Volar Plate injuries are often referred to as a “jammed finger”. The Volar Plate can be defined as a very thick ligament that prevents hyperextension from occurring. If there is enough force during hyperextension, the disruption may cause a rupture of the Volar Plate at its insertion on the middle phalanx of a finger. This would result in a small piece of bone from the middle phalanx being avulsed, (pulled off), by the ligament as it is hyperextending. This injury can often involve a collateral ligament tear. Collateral ligaments provide stability from excessive side-to-side motion at the finger joints.

What causes a volar plate injury?

Volar Plate Avulsion injuries can occur when the proximal interphalangeal (PIP) joint of a finger is hyperextended causing a ligamentous injury.
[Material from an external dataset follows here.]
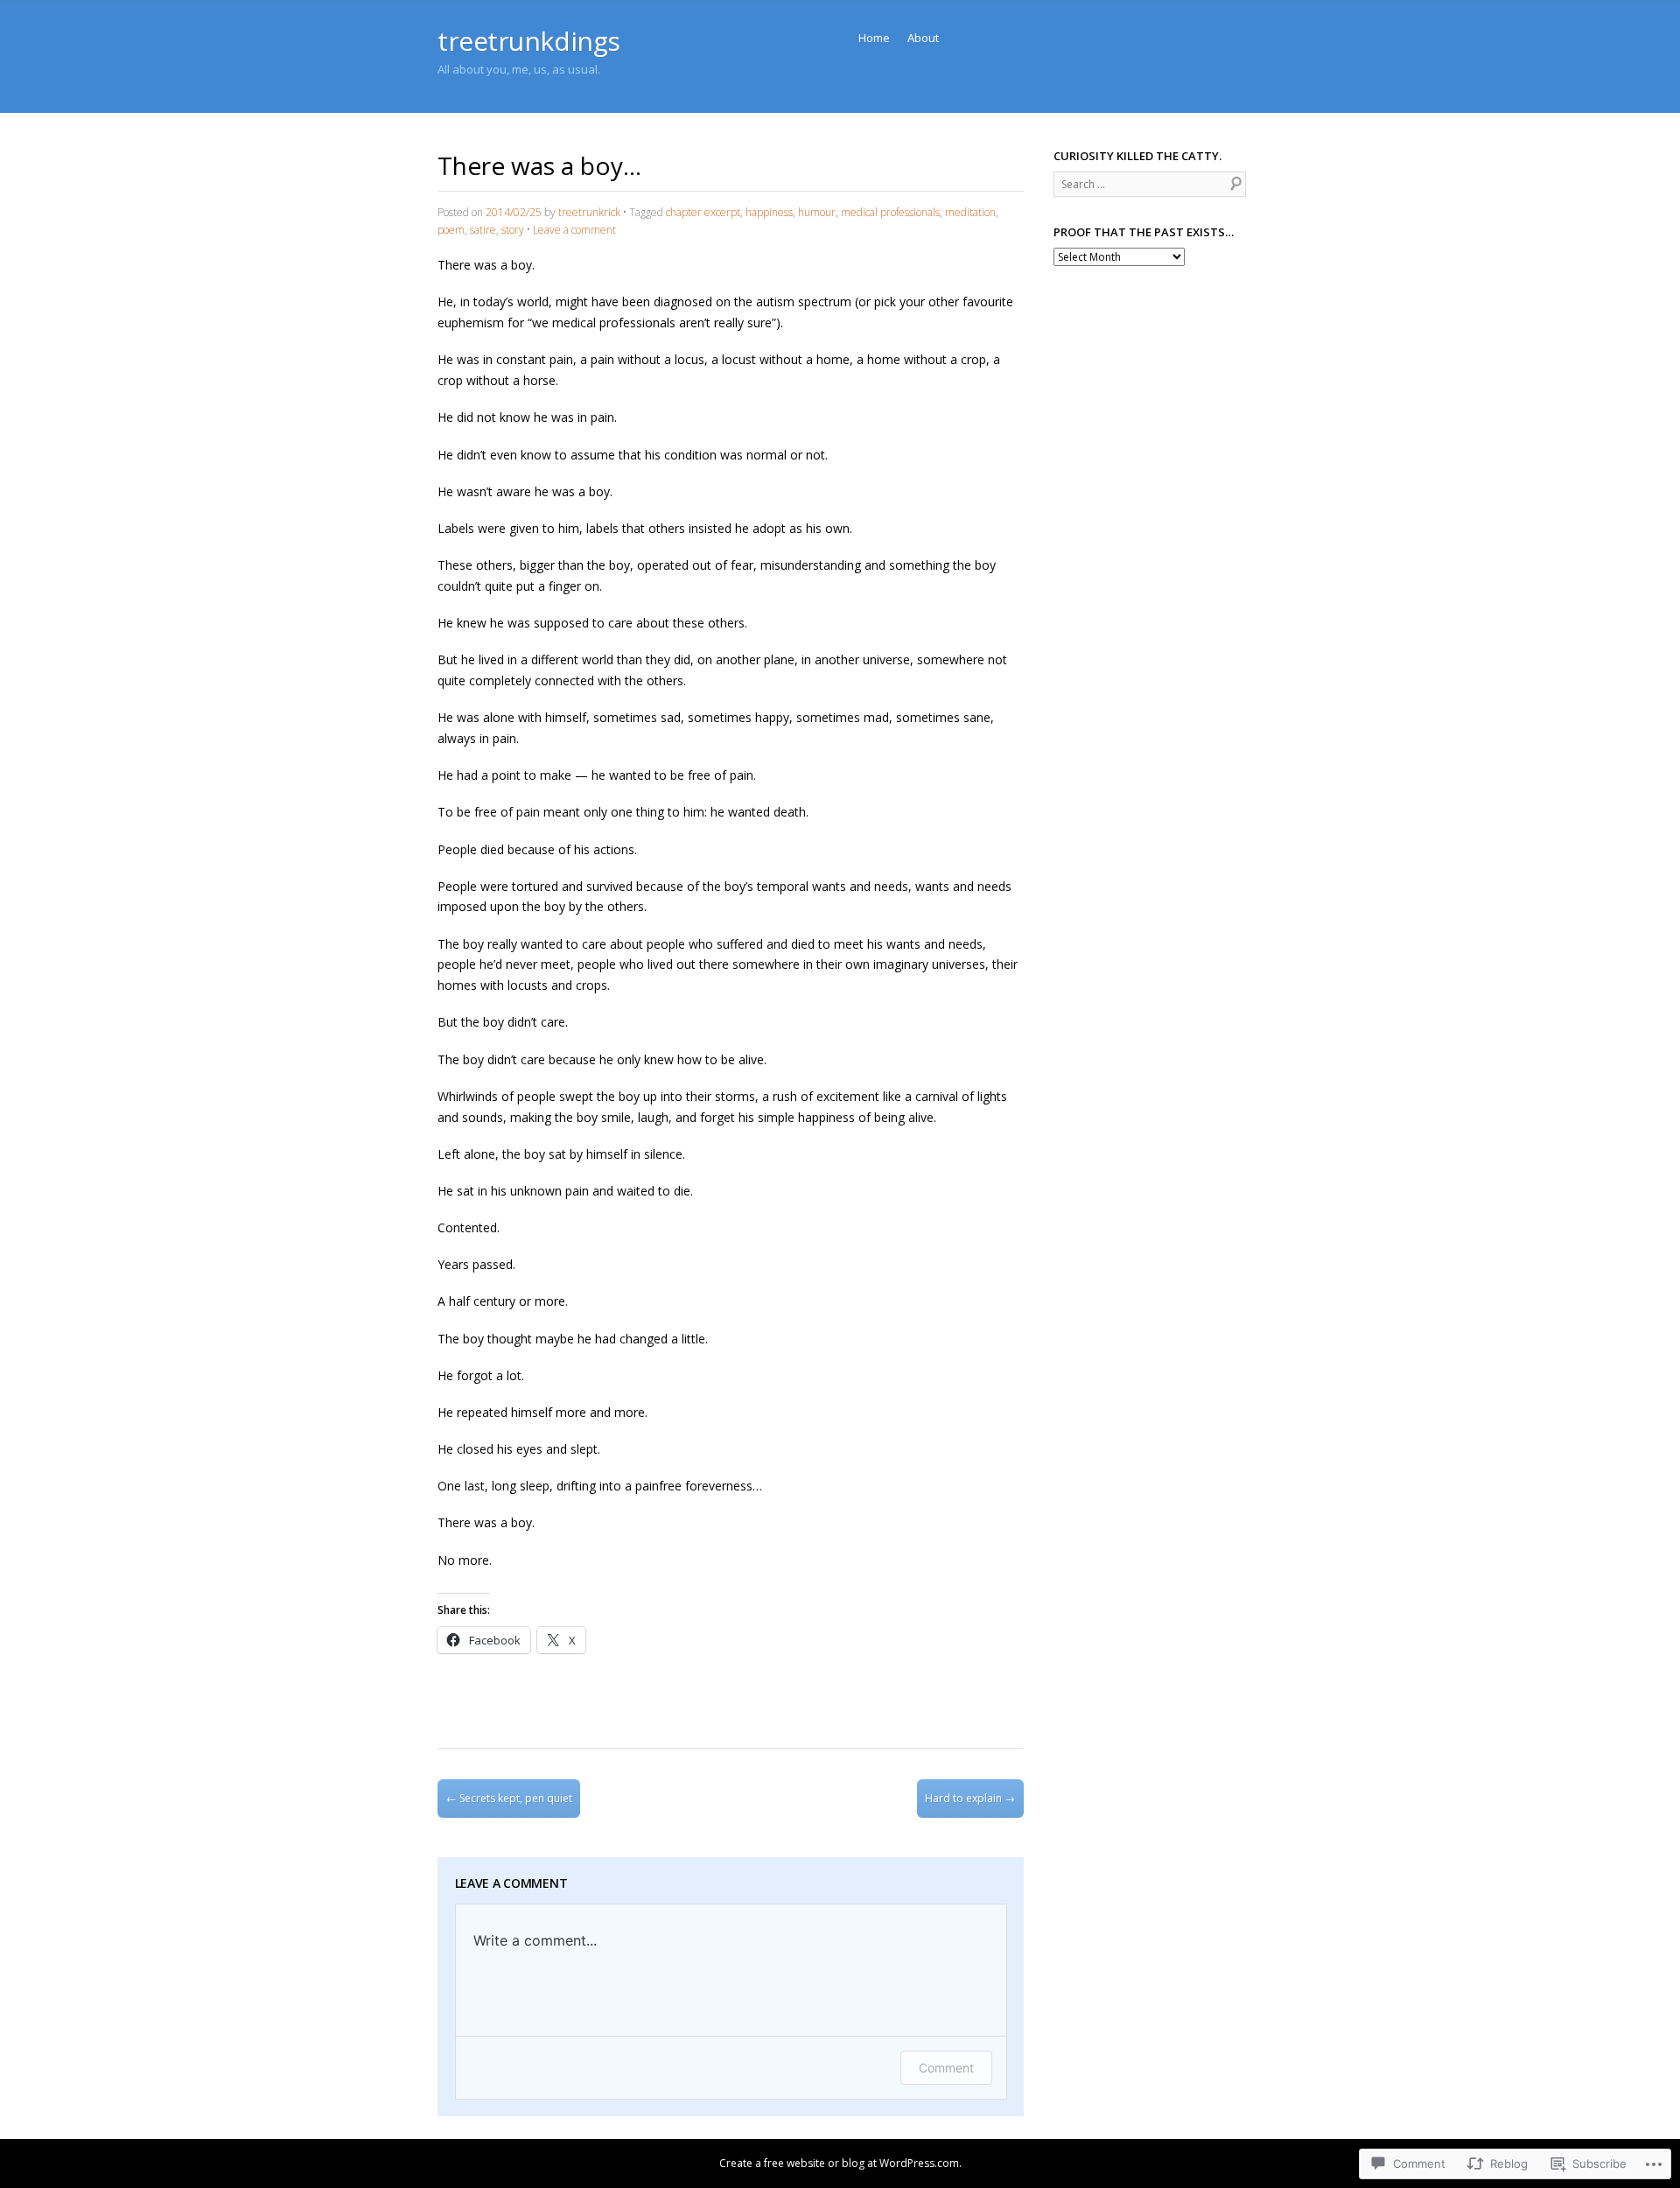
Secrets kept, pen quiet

Many of these injuries are frequently seen in athletes, especially ball-handling sports. The collateral ligament injury usually heals without difficulty, although scar tissue formation can occur in the healing of this ligament. The scar formation from the healing collateral ligament often results in enlargement on one side of the PIP joint leading to the appearance of a permanent bulge.

What are the signs and symptoms of volar plate injury?
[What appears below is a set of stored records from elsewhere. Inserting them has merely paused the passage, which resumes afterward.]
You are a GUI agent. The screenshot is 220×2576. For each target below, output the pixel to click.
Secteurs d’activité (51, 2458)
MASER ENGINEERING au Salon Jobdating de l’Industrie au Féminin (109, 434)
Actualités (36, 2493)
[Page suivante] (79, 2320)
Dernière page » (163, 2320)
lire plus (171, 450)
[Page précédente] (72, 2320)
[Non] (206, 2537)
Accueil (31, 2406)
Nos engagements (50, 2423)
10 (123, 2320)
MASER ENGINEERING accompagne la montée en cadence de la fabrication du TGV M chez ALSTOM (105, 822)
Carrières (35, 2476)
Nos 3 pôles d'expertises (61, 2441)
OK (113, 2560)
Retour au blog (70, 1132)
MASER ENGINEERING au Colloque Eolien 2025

Careful assessment should be performed in determining the severity of the Volar Plate injury. The description of the Volar Plate injury involves either stretching of ligaments, or much more serious, an avulsion fracture (where the ligament has pulled off a piece of bone from the joint surface of the middle phalanx). Signs and symptoms could include: significant swelling or deformity at the joint, pain when the finger is resting, inability to move the joint fully, severe pain with range of motion of the finger. X-rays can help determine an avulsion fracture along with a Volar Plate injury.

What is the treatment?

Treatment and rehabilitation are important in regaining an optimal outcome. Immobilization of the joint is necessary for a short time. After the first few days of immobilization/splinting, range of motion exercises are to follow to prevent joint stiffness. Range of motion exercises will be explained to you by the physician, nurse, or therapist. “Buddy taping” the injured finger to a non-injured finger is often recommended to assist in range of motion during the healing period. “Buddy taping” the fingers is recommended 24 hours a day for a short time.